Could you quote, word for word, the lines of the records that start with the line containing "You are a computer-use agent. Image" and go through the line containing "click(76, 19)"?
-----
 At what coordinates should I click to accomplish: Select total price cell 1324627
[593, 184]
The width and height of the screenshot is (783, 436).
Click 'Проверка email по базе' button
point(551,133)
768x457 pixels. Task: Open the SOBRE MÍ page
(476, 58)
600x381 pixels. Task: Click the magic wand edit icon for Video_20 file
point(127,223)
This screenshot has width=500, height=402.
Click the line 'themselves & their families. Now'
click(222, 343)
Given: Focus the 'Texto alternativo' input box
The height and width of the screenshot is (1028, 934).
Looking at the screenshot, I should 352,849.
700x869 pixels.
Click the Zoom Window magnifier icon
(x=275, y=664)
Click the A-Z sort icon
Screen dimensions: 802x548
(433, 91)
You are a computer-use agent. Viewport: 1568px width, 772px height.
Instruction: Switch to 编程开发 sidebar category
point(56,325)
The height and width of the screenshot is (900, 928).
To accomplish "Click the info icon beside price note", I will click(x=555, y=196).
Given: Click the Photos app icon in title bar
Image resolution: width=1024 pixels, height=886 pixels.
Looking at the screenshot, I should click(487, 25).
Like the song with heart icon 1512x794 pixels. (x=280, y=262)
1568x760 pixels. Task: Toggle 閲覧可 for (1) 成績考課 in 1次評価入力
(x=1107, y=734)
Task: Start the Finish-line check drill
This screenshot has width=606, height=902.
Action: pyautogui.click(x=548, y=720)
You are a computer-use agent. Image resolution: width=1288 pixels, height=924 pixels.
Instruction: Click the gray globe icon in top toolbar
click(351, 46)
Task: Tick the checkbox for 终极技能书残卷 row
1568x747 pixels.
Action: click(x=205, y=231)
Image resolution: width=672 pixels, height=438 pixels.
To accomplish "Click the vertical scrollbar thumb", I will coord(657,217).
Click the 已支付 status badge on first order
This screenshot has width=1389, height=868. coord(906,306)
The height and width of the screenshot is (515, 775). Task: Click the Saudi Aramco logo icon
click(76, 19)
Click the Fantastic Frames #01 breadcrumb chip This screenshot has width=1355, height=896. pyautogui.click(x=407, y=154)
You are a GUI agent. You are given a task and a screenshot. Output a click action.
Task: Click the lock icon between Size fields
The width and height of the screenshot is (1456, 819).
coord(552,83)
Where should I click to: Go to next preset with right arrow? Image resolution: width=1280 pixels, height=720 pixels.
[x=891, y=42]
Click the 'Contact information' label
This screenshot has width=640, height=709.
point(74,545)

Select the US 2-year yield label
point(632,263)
-----
> **Output of the task**:
You are a computer-use agent. Image resolution: width=1288 pixels, height=924 pixels.
Instruction: Click the gray globe icon in top toolbar
click(351, 46)
Task: Tick the checkbox for 终极技能书残卷 row
1568x747 pixels.
Action: click(x=205, y=231)
Image resolution: width=672 pixels, height=438 pixels.
To accomplish "Click the vertical scrollbar thumb", I will coord(657,217).
Click the 已支付 status badge on first order
This screenshot has width=1389, height=868. coord(906,306)
The height and width of the screenshot is (515, 775). Task: Click the Saudi Aramco logo icon
click(76, 19)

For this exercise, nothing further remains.